A diferencia de otros periodos, en la ANR no existe una disidencia con proyección nacional. Wiens, Velázquez, y Pettengill aparecen en escena, pero sin bloque ni discurso común, mientras el cartismo mantiene la conducción y se proyecta hacia 2028.
Por: Héctor Gayoso
En otros momentos de la historia reciente del Partido Colorado, la disidencia interna no solo existía, sino que proyectaba liderazgo con fuerza real. Durante el gobierno de Horacio Cartes, Mario Abdo Benítez se consolidó como un referente joven y articulado, capaz de aglutinar un bloque legislativo con peso propio.
Bajo la administración de Abdo, Santiago Peña emergió como heredero natural del cartismo.
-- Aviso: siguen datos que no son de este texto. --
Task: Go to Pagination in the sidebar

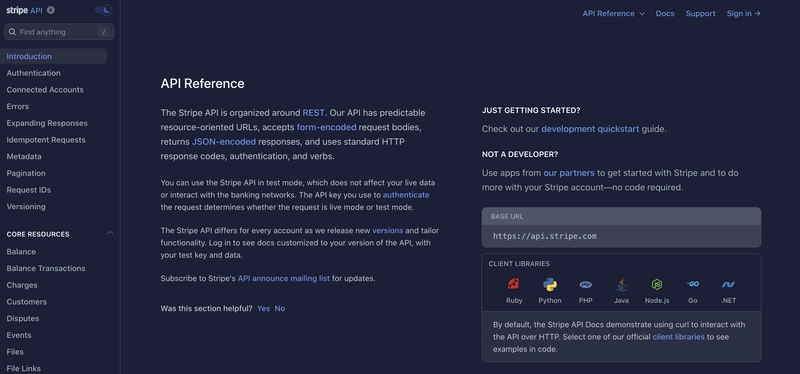Action: (26, 173)
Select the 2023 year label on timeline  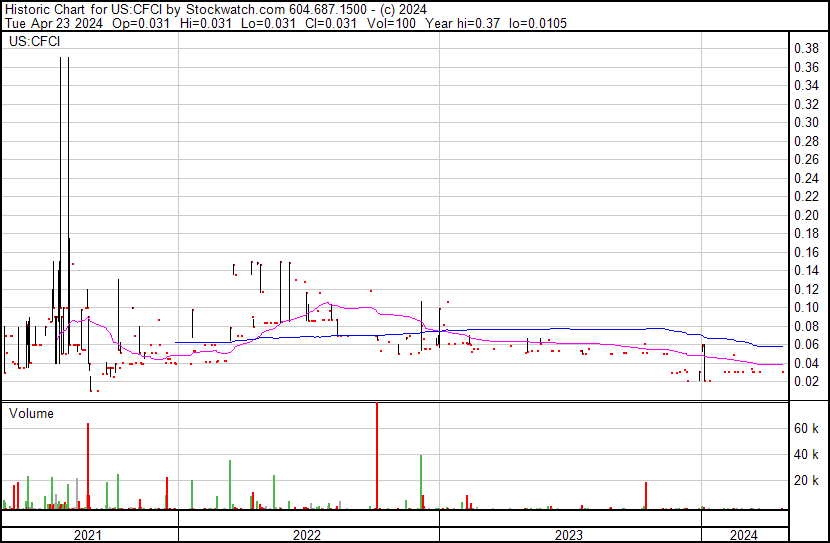[x=569, y=535]
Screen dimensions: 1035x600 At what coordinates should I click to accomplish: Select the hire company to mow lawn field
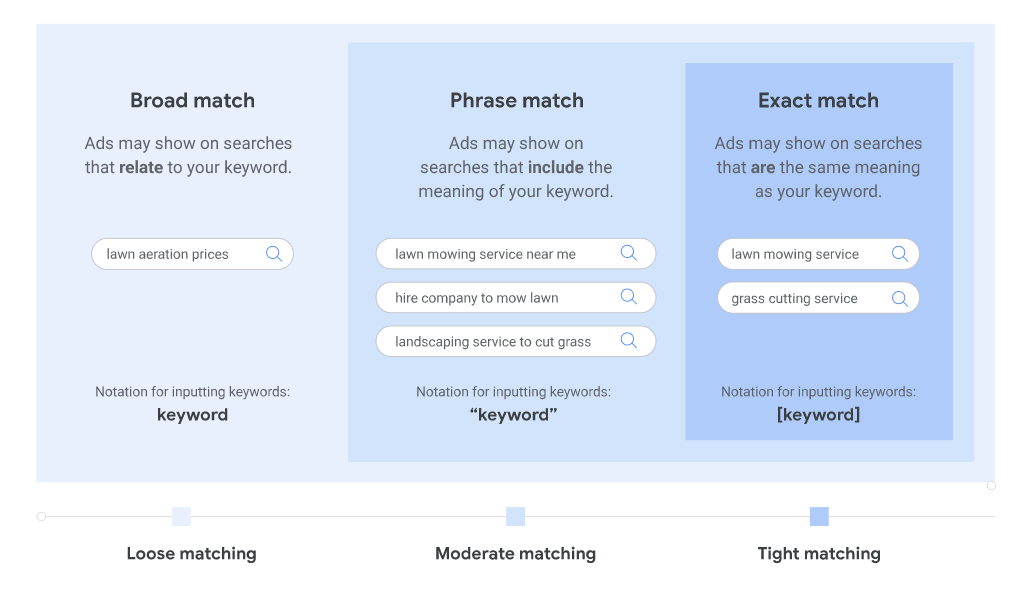[478, 298]
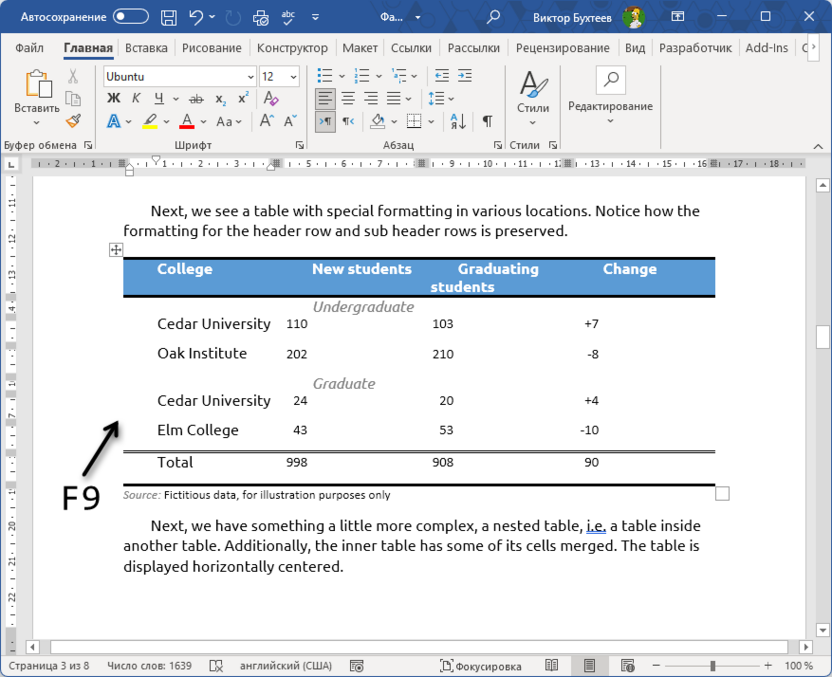Apply text highlight color
This screenshot has height=677, width=832.
click(x=148, y=121)
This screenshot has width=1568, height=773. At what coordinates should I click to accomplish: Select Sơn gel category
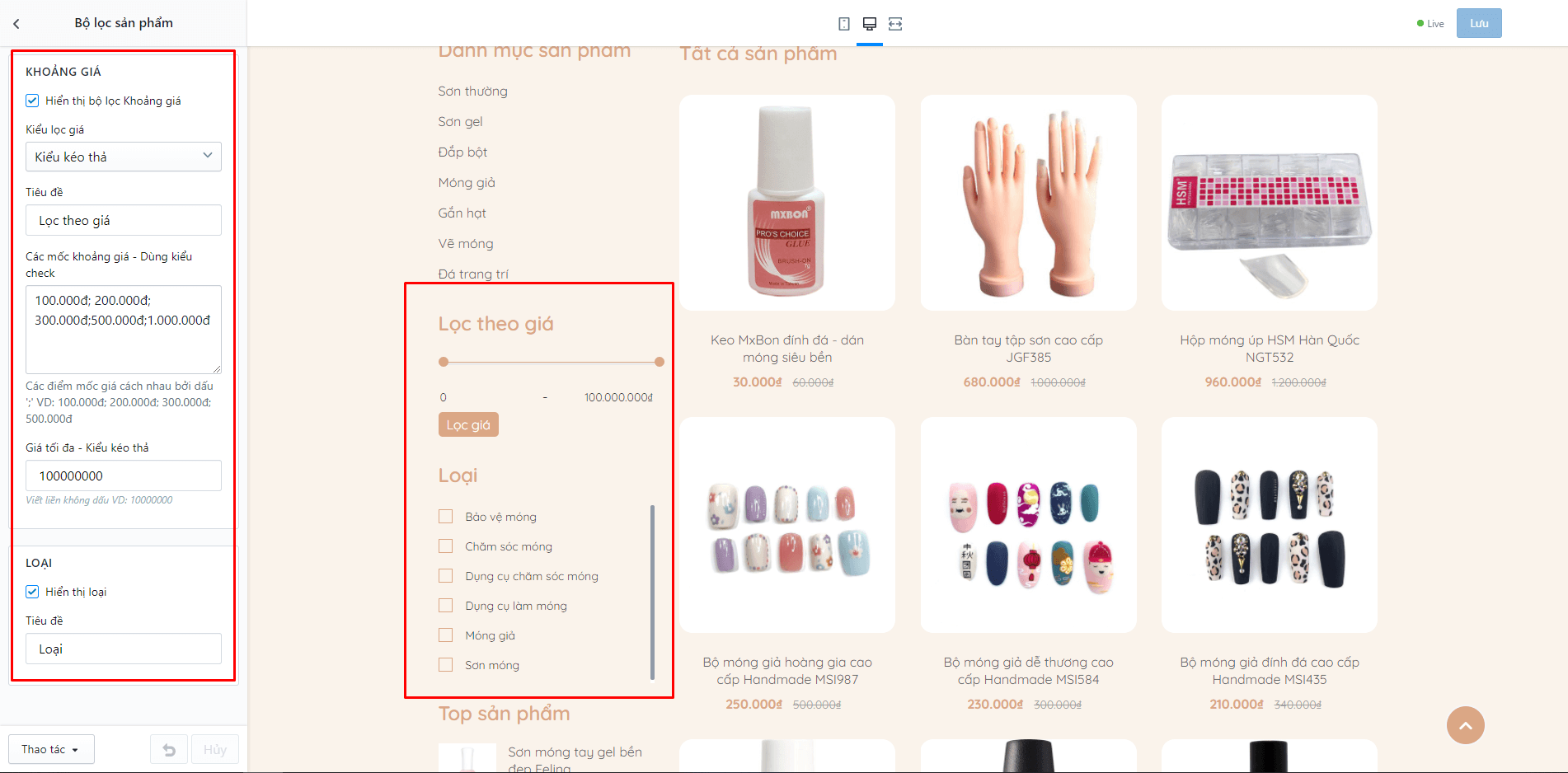[460, 122]
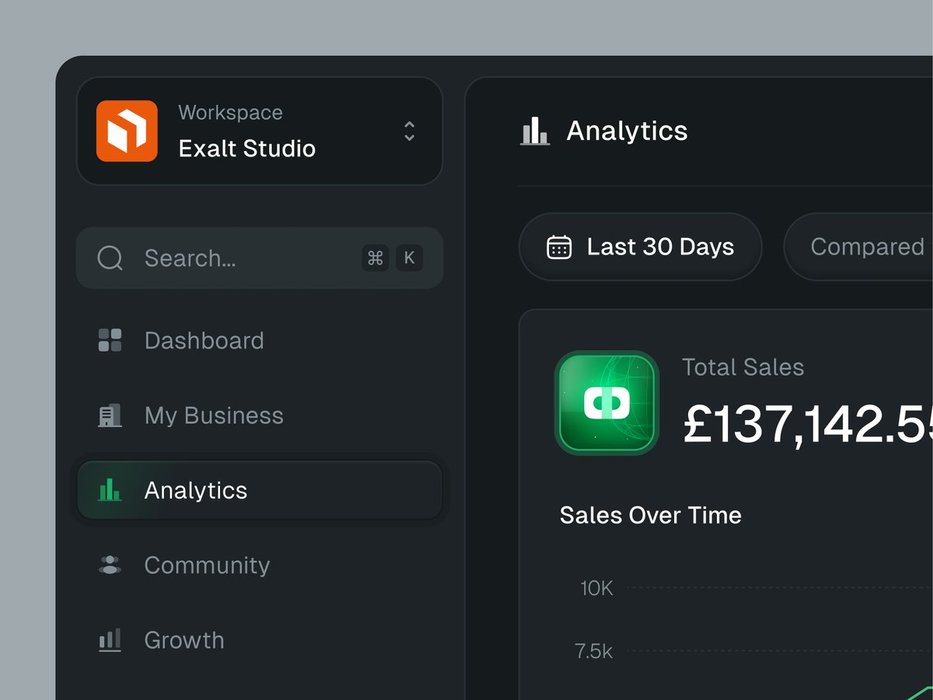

Incluso, a comienzos del siglo, Nicanor Duarte Frutos abandonó el Ministerio de Educación para conquistar la Junta de Gobierno con un discurso endurecido contra González Macchi, que llegaba con claridad a las bases. Esa dinámica de alternancia interna, con liderazgos claros y bloques cohesionados, daba al partido la capacidad de reinventarse y disputarse a sí mismo el rumbo del país.
La evidencia empírica confirma esa tradición. Una encuesta de El Trueno en agosto de 2020 ya mostraba a Santiago Peña como la única figura del Partido Colorado con intención de voto relevante, junto a Payo Cubas y Kattya González en la oposición. Sucesivas encuestas de OIMA Data ratificaron luego ese posicionamiento como candidato, confirmando que el cartismo había encontrado en él a su referente natural. La candidatura de Peña no fue improvisada: se construyó en tiempo y forma, con respaldo y consistencia.
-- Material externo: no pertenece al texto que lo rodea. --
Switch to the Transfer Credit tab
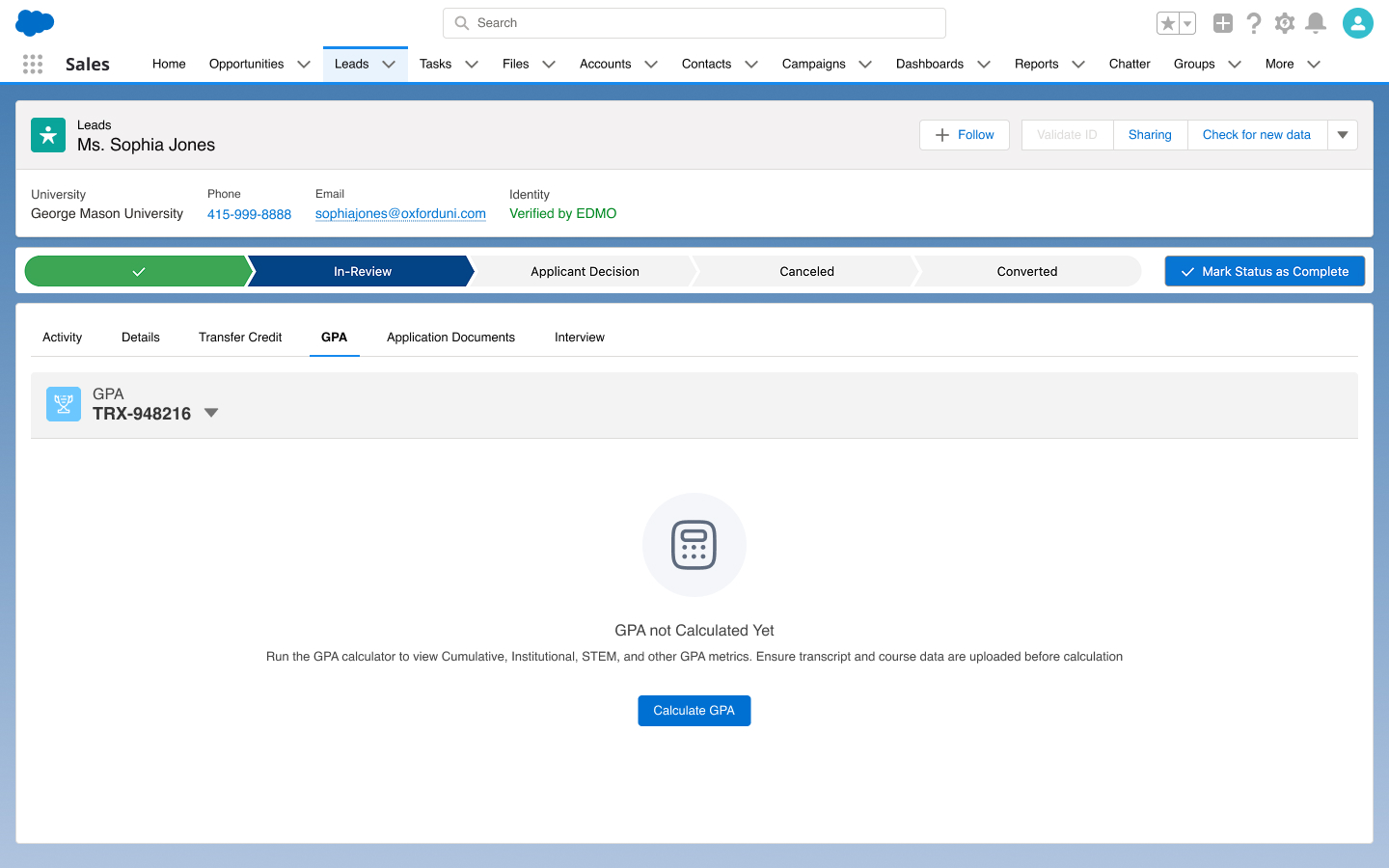 [x=239, y=337]
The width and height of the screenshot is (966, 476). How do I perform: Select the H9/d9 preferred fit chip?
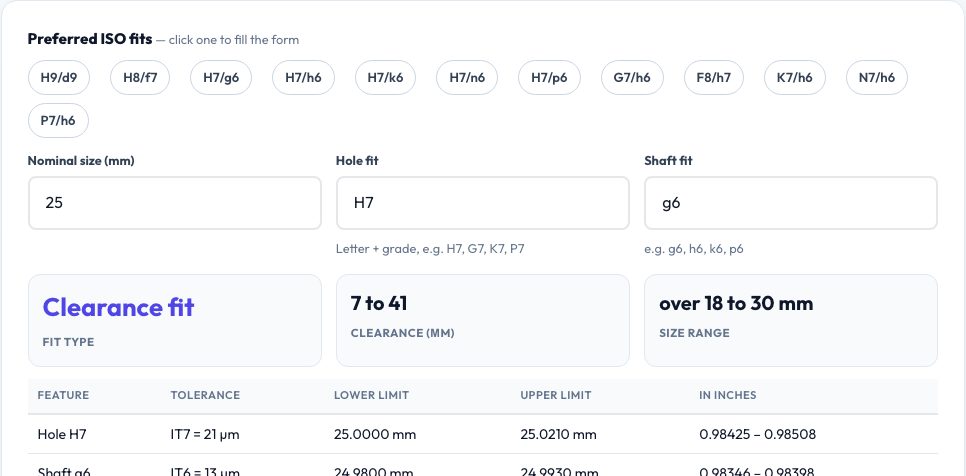click(59, 78)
El contraste con la actualidad es evidente. A mitad del mandato de Peña, no existe un liderazgo disidente con proyección nacional. No se conocen encuestas que ubiquen a Arnoldo Wiens con un posicionamiento comparable al que alcanzaron Peña o Mario Abdo en sus momentos de ascenso. Tampoco tiene la performance ni la construcción de candidato que tuvieron sus antecesores, y está lejos de liderar estructuras reales de la ANR o bloques legislativos capaces de contrapesar al oficialismo. Luis Pettengill, por su parte, dispone de recursos económicos, pero su poca inserción partidaria limita cualquier proyección. Hugo Velázquez mantiene llegada al seccionalero, aunque esa cercanía constituye más un techo que un piso. Y Lilian Samaniego recorre el país con su “ambulancia republicana”, sin definir aún su apoyo a ningún presidenciable.
La disidencia, en consecuencia, no solo está fragmentada: presenta candidatos que superan la media generacional de los presidentes colorados post 2003 en un país joven, y carece de un discurso convocante. En rigor, no existe disidencia porque no hay figura aglutinadora ni proyecto de futuro. No se avizora innovación ni capacidad de proponer un coloradismo del siglo XXI que compita con el relato oficialista.
El cartismo, en cambio, está construyendo un modo de sucesión que devuelve centralidad a la ANR, frente a una oposición que no logra generar liderazgos ni espacios institucionales de incidencia por la impopularidad de sus referentes. A esta asimetría se suma un cambio institucional decisivo: la elección de la Junta de Gobierno ya no se realiza a mitad del mandato, sino al final, lo que impide la emergencia de un liderazgo alternativo en el corto plazo. Esa modificación refuerza el statu quo y consolida a Horacio Cartes como el gran elector hacia 2028, el “cabeza real de lista” que volverá a ordenar al oficialismo colorado en torno a su figura.
El Partido Colorado, que en otras épocas gestaba alternativas desde su propia disidencia, hoy no tiene un proyecto que dispute al oficialismo ni un liderazgo que lo encarne. Peña se consolidó como candidato desde el gobierno anterior gracias a una trayectoria respaldada en encuestas y en la conducción del cartismo. Hoy, en cambio, la disidencia es apenas una constelación dispersa de nombres, sin programa ni relato capaz de convocar. Frente a ese vacío, el oficialismo permanece cohesionado y el cartismo se proyecta nuevamente como el gran articulador del futuro colorado.